Exercices:
1. Selon le texte sur l’histoire du Mali, en quelle année Faidherbe devient-il gouverneur du Sénégal ?
2. Traduisez en anglais cette phrase du texte sur l’histoire du Mali : « La côte occidentale de l’Afrique était le point de départ de la déportation transatlantique des esclaves. »

Texte à lire:
****************
Survie

Un coup d’oeil dans le rétroviseur Mali : une histoire française

rédigé le 10 septembre 2020 (mis en ligne le 1er décembre 2020) - Odile Tobner

L’histoire du Mali et de la France est une histoire de domination coloniale puis néocoloniale dont le pays actuel supporte encore les séquelles, marquée par de nombreux massacres, par l’exploitation des personnes et le pillage des ressources, mais aussi par des résistances. La voici résumée.

L’histoire de la colonisation du territoire du Mali actuel, ancien Soudan français, commence quand les Français prennent pied au Sénégal en 1659, où ils établirent le comptoir de Saint-Louis. La côte occidentale de l’Afrique était le point de départ de la déportation transatlantique des esclaves. Après la déclaration d’abolition de la traite négrière, la France se tourne vers la conquête de l’intérieur de l’Afrique.

Face aux résistances, une conquête coloniale meurtrière

C’est l’œuvre du chef de bataillon Faidherbe, nommé gouverneur du Sénégal en 1854, qui conquiert tout l’intérieur du Sénégal et fonde une « armée noire », destinée aux futures conquêtes. Il crée aussi à Saint-Louis la première « école des otages », où les chefs sont contraints de mettre leurs enfants pour apprendre le français. Lorsque Faidherbe, nommé général, quitte le Sénégal en 1865, il a poussé l’occupation française jusqu’à Médine, dans la région de Kayes, dans la haute vallée du fleuve Sénégal, premier territoire du futur Mali, où il a fait construire un fort. Son but est de faire la jonction avec la haute vallée du fleuve Niger, tandis que les Anglais conquièrent cette vallée par le delta du Niger et occupent le territoire du futur Nigeria.
****************
Documents fournis:
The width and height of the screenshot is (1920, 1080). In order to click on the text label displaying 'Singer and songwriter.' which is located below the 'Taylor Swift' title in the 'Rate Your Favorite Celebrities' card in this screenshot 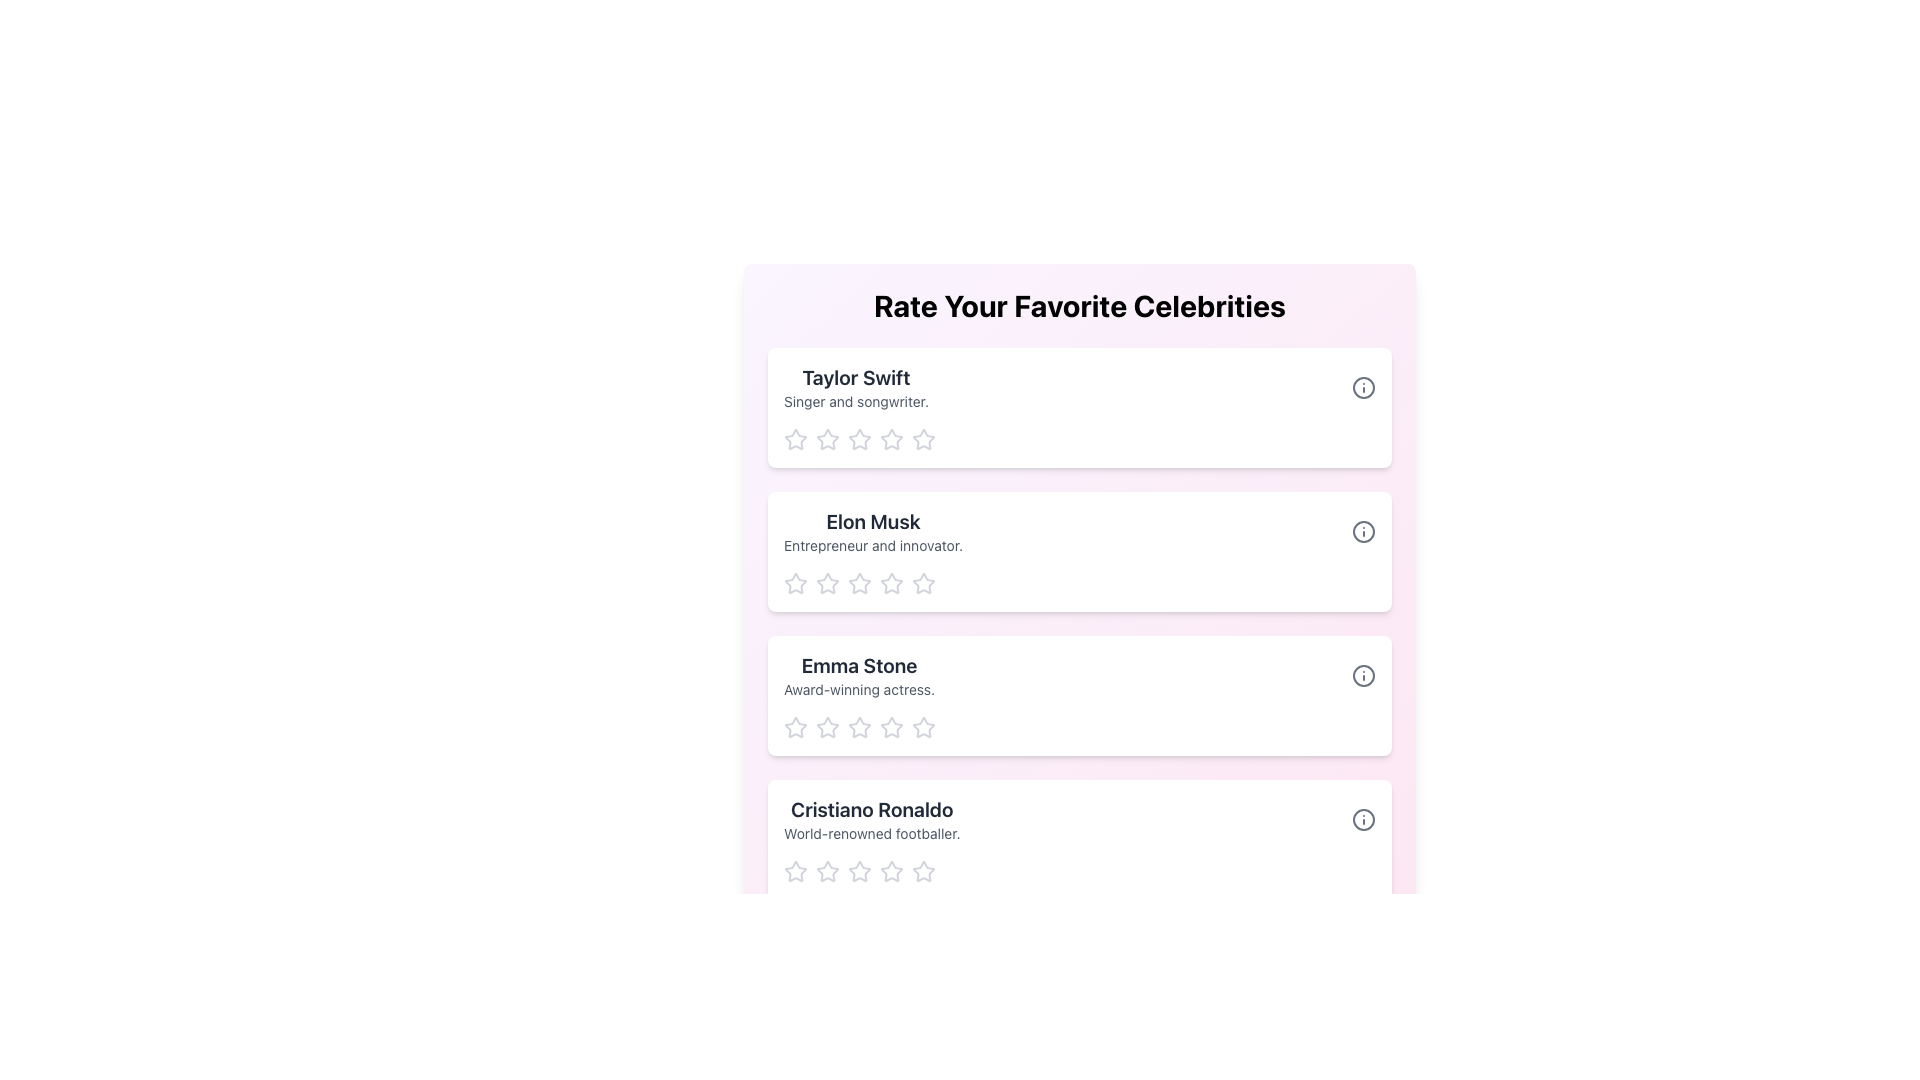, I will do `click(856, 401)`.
****************
Corrigé:
1. En 1854.

2. The west coast of Africa was the starting point of the transatlantic deportation of slaves.